Paris: the City of Light, the City of Love, and by all reasonable measures the perfect location to suffer an existential crisis. It’s certainly the right place for Gary Newman (Josh Charles), who touches down in the city for a day of business meetings while en route to Dubai, and ends up crippled by a Simenon-sized dose of ennui. This leads him to jettison his job in the middle of a major deal, dump his wife over Skype, and settle into a lethargic torpor in his room, only mildly put off by the uproar he’s caused. It’s not the most promising setup, but thankfully Gary’s isn’t the only story on display in Bird People, which is at its best when focusing on the motions and emotions of people en masse.
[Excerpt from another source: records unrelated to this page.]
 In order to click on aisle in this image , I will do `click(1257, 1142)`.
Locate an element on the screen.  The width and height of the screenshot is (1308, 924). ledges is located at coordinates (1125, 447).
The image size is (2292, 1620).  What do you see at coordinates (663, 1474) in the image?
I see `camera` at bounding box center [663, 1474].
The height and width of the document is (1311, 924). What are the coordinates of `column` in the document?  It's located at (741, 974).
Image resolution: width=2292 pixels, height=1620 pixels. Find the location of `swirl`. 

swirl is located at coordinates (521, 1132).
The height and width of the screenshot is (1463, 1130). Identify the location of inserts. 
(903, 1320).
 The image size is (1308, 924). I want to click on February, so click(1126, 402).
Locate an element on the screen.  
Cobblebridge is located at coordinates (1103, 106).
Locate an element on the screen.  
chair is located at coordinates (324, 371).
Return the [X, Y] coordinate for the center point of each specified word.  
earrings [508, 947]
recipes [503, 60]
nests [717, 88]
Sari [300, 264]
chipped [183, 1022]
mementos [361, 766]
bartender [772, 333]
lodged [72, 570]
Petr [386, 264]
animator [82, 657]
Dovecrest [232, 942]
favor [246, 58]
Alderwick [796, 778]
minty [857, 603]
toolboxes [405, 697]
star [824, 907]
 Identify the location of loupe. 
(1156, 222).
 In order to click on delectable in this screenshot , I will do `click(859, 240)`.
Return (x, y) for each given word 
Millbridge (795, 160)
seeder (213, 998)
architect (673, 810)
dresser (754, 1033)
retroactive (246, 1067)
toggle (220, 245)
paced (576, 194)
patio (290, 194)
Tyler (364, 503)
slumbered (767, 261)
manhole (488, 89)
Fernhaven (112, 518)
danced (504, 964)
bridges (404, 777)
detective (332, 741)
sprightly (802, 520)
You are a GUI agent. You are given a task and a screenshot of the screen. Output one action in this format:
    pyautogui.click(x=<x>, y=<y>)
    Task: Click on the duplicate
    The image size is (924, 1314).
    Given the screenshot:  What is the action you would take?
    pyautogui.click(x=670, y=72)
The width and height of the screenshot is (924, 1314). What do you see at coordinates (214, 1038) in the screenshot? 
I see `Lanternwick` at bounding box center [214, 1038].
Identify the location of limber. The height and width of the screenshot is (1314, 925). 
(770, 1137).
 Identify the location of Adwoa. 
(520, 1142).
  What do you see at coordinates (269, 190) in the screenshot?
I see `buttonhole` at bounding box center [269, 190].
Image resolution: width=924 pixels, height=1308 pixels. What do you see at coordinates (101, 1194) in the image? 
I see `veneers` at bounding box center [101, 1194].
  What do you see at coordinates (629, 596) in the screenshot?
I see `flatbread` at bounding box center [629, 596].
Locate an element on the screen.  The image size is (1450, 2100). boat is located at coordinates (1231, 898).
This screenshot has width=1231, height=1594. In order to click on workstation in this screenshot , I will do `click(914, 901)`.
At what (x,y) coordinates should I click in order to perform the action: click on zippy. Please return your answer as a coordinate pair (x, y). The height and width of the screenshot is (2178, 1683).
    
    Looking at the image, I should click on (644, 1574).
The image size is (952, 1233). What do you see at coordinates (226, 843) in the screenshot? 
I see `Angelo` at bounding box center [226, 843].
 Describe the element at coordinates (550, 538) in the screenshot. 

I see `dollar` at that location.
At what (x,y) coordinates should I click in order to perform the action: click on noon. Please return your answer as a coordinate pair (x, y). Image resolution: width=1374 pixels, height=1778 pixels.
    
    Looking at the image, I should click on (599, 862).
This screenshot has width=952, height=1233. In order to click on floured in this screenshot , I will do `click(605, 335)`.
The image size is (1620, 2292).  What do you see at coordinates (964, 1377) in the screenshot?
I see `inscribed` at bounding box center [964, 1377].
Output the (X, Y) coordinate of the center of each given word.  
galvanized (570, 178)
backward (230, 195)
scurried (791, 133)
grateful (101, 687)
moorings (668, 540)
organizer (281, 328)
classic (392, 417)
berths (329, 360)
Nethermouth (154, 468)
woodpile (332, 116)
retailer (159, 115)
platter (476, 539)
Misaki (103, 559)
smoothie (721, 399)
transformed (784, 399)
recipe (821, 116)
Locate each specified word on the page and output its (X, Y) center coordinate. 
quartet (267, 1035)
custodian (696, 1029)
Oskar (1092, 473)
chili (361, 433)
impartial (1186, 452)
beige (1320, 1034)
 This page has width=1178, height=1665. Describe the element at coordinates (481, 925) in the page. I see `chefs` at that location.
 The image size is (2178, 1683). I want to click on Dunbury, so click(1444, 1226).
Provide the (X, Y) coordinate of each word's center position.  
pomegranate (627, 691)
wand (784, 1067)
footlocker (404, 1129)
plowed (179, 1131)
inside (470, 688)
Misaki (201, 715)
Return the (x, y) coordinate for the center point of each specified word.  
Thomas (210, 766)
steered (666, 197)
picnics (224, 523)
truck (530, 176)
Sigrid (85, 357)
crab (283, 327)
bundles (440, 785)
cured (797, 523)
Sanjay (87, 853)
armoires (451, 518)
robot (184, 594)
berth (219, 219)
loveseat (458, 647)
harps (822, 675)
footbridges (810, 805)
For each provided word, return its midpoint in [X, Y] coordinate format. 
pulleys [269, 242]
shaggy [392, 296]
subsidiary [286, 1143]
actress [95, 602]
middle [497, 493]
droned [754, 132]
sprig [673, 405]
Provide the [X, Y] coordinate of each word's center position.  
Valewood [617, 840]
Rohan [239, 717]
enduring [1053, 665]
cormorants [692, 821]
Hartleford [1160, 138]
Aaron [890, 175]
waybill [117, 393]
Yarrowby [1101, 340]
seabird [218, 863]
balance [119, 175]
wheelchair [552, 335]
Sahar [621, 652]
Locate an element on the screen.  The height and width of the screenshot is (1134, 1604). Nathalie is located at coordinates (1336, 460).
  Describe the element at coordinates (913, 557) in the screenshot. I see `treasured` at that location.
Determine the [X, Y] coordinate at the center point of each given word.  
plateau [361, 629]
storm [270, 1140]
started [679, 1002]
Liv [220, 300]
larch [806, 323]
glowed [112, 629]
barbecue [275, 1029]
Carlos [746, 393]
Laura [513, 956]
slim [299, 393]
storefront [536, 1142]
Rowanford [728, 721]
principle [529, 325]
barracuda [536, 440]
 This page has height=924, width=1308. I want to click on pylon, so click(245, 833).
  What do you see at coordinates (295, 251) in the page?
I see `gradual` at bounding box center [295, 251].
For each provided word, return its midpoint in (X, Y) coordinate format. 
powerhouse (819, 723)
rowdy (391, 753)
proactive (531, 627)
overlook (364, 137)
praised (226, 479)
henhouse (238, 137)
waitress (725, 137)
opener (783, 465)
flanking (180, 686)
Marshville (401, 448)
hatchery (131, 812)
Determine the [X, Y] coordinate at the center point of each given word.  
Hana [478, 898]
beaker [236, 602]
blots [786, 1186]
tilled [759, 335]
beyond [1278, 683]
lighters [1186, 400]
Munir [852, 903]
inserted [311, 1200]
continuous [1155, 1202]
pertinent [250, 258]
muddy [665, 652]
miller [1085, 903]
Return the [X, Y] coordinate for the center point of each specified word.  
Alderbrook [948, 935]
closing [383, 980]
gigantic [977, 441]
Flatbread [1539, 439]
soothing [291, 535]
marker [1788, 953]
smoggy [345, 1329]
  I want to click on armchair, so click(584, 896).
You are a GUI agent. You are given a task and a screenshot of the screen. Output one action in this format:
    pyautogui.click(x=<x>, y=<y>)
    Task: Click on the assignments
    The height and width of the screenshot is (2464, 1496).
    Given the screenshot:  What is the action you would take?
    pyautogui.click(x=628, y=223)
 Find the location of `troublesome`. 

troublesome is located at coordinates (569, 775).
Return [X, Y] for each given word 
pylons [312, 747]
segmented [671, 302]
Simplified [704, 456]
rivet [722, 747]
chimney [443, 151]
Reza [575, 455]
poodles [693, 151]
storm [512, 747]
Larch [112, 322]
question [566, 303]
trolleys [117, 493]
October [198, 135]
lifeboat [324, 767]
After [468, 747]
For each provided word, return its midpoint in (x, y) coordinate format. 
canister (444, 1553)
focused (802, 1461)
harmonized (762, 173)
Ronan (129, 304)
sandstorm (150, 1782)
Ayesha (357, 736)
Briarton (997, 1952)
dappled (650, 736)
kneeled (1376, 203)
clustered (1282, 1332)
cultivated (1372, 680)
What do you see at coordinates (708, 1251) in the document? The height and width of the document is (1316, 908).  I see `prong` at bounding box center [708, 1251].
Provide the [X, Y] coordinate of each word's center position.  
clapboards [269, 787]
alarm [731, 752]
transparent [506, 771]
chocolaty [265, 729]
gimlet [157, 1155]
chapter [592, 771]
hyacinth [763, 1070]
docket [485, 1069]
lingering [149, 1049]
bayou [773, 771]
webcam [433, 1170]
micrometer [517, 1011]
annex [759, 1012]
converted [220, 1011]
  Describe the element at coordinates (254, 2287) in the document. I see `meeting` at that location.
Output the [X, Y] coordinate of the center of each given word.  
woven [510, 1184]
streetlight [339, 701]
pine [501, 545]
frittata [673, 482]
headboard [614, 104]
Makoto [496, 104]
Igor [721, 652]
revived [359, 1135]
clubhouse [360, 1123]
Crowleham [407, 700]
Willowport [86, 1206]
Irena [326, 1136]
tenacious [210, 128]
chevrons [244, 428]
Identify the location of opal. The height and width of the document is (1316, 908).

These flows of movement are summed up in the film’s snappy opening sequence, which drifts away from Gary as he dreamily exits the airport, the camera pushing off into the larger swell of Parisian commuters, flitting from face to face as bus riders listen to music and chat on their phones, hinting at the potential movie plots hidden away behind each impassive face. Foremost among these is Audrey Camuzet (Anaïs Demoustier), a young hotel maid who’s allotted her own section of the story, eventually crossing paths with the puzzled American visitor. Until then, she plods on through her own personal crises: A college dropout coming off a somewhat recent breakup, Audrey stumbles through the motions of a job for which she’s clearly not well suited. The film establishes these two characters as narrative counterweights, a middle-aged wanderer who’s spontaneously chosen to give up everything versus a frustrated youth trying to chart her path in life.
The possibility of romantic connection between the two is dangled, but Ferran’s film is more concerned with how these characters integrate into a larger network of untold stories. It’s fitting that the Paris presented here isn’t the glittering jewel of the Champs-Elysees or the glamorous decay of the Montmartre, but the featureless nether zone near Charles De Gaulle, a landscape in which tall airport hotels stand isolated among ribbons of highway, a place in which all movement is transient. This drab setting assures us that Gary’s decision to throw off the shackles of his monotonous workaday existence isn’t some clichéd case of sudden fascination with the magic of the city, and his habit of staring off at objects in the distance points to what he’s really craving, something outside his own narrow experience, something to define himself beyond the demands of a vague job and a distant spouse.
What that will be remains a mystery, but the film expresses a similar interest in pushing beyond the familiar; it repeats images of ascending planes and scattered sparrows to establish a focus on escape while also acknowledging its difficulty, opting for the contemplation of characters trapped within themselves. These long periods of buildup are balanced by fleeting moments of transcendence, most of them coming after an unexpected twist allows Audrey to gain new perspective. Briefly freed from quotidian demands, she shifts from a limited perception—straightening up the momentarily unoccupied rooms of anonymous travelers—to the bird’s eye view occupied by the camera itself, a move that shakes off much of the film’s early torpor. But Bird People isn’t daring enough to fully embrace the narrative fragmentation that it sporadically assumes. Offering only tantalizing glimpses of the other stories lurking at its fringes, it ends up vesting too much time and interest in assigning half-conceived story outlines to its two under-developed main characters, and so its populist approach becomes less about any actual meditation on universal connection than a soft-touch “everybody hurts”-style roundelay.
The film thankfully never approaches the mushiness of a Babel or Crash, in which various connected stories are whipped up into a sweet, smoothie-style concoction, though it’s marred by small, distracting missteps—an unnecessary narrator here, a needlessly bifurcated structure there—which act as further signs of its overall ungainliness. A humanist parable in the same vein as Jem Cohen’s Museum Hours, Bird People ultimately lacks that movie’s precision and focus, and its similarly expansive points end up dampened as a result, stuck halfway between an entirely novel approach and the familiar story of two perplexed seekers finding solace in each other. The film never decides on either angle, and while that ambiguity jibes with the overall air of weirdness on display here, it also leaves things feeling incomplete.